Seth M. Nashland, 31, denied five counts of causing aggravated battery to a child resulting in permanent disability. Nashland’s defense counsel, Michelle Sanders, also told Macon County Circuit Court Judge Phoebe Bowers that her client was willing to waive a preliminary hearing to determine if there was probable cause to try him.

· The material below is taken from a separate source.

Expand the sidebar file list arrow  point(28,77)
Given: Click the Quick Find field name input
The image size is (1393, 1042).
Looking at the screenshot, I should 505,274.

Bowers assigned the case to the trial list of Judge Thomas Griffith and set a pretrial hearing for April 7. Nashland remains in the Macon County Jail with bail set at $2 million, meaning he must post $200,000 to be released.

A sworn affidavit from the Macon County Sheriff’s Office said the gravely ill child’s condition came to light the night of Feb. 13 when Nashland brought his son to Decatur Memorial Hospital. He arrived at the hospital some 10 hours after the injuries had been inflicted, with the baby continually vomiting.

Doctors called police after finding bleeding brain wounds linked to a healing brain injury and a newer brain injury.

“(The baby) had fractured ribs and first- and second- degree burns to his penis, thigh and leg areas,” said Sgt. Roger Pope in the affidavit. “He also had bruises on his right ankle and right upper back ... and his right ear area.”

Pope said Nashland at first came up with excuses to explain how his son had been so badly hurt. Nashland is quoted as claiming the family dog had trampled the baby and the baby’s 3-year-old sister may have accidentally fell on him.

Later, after police said they discovered Nashland had been looking up “how long do you go jail for infant abuse?” on his phone, the sworn affidavit said he confessed to deliberately injuring his baby.

“Seth admitted that he had become very upset and actually shook his 8-week-old son back and forth using his hands,” said Pope. “Seth said his son’s head went forcefully back and forth a few times before (the baby’s) eyes rolled back into his head. Seth said he then used force to push his son to the ground. Seth said he believes he used enough force to break the baby’s ribs when he pushed him down. Seth also said when he did this, the baby’s head struck the TV stand.”

Nashland then told police the baby was crying so he took him to the sink to give him a bath while in a state of panic. He is quoted as saying he had accidentally “bumped” the cold water supply off during the bath, and that was how the baby got burned.

The affidavit, dated Feb. 19, described the baby as being cared for at HSHS St. John’s Hospital in Springfield. At that time, the child was on a respirator in the Neonatal Intensive Care Unit and being given several medications to combat “uncontrollable seizures” with a nurse dedicated to his care.

“Staff at St. John’s have indicated that (the baby) may not live but, if he does, he may have problems with his vision and his brain function for the rest of his life,” added Pope.

A St. John’s spokeswoman declined to comment on the baby’s condition when contacted Wednesday by the Herald & Review.